The Venus Express took a mosaic of images that has been helpful in simulating the extreme vortex type weather that has been observed.
Simulations of vortex models have achieved some likeness to observations made of Venus.
What institution/s have, thus far, developed/attempted to develop a meteorological model of Venus?
Some Venus global atmosphere models have been built by the CCSR/NIES (Center for Climate System Research, University of Tokyo; National Institute for Environmental Studies, Japan) GCM and the United Kingdom Meteorological Office (UKMO) Unified Model (UM).

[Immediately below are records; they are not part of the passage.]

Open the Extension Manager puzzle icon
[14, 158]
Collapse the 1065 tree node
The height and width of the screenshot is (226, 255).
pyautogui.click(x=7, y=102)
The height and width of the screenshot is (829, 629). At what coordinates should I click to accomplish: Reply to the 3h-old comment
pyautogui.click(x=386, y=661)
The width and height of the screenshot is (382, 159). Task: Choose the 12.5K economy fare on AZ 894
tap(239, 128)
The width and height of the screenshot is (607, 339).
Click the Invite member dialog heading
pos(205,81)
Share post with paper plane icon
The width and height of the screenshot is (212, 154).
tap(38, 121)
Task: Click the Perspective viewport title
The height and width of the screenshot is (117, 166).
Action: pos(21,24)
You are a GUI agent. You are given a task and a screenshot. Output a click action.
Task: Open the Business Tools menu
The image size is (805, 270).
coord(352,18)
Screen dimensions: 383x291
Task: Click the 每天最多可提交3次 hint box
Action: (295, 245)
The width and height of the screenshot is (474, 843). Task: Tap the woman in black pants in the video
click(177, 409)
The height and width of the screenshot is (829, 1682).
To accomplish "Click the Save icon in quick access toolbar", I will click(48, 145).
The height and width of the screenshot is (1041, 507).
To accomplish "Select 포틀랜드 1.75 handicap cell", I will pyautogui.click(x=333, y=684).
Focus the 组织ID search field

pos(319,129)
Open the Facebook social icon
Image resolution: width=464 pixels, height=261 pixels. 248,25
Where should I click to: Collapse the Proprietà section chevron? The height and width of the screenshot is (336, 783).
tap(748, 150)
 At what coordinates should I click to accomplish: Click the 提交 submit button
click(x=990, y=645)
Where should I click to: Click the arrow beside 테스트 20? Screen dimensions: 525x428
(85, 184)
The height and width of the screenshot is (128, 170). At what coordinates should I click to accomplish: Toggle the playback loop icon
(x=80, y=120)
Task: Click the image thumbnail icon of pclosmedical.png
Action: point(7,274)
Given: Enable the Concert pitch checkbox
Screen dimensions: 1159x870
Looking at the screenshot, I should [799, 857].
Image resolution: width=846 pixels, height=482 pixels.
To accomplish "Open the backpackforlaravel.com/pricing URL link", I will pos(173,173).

You can even get an open souce planet weather simulator that uses parts of these models for scientific research.
At what stage of development are such models of Venusian climate?
Are these models capable of generating a tentative map of Venerean climate several weeks into the future?
Due to the lack of ground and atmospheric sensors Venusian weathermen are quite inaccurate. The stage of their models are just in the "can we get a simulation to match what we see on a planetary scale". There is nothing done on a micro scale such as we are used to here on Earth. No surface wind forecasts, storms, daily weekly forecasts. We are just trying to emulate some of the global aspects that we observe.
On Earth we have many sensors all over the planet and in orbit to calibrate and check our models against, without that real-time feedback there is no way to refine such models. So trying to model micro weather on Venus without being able to verify it is mostly a waste of time.
Towards Understanding the Climate of Venus: Applications of Terrestrial Models to Our Sister Planets.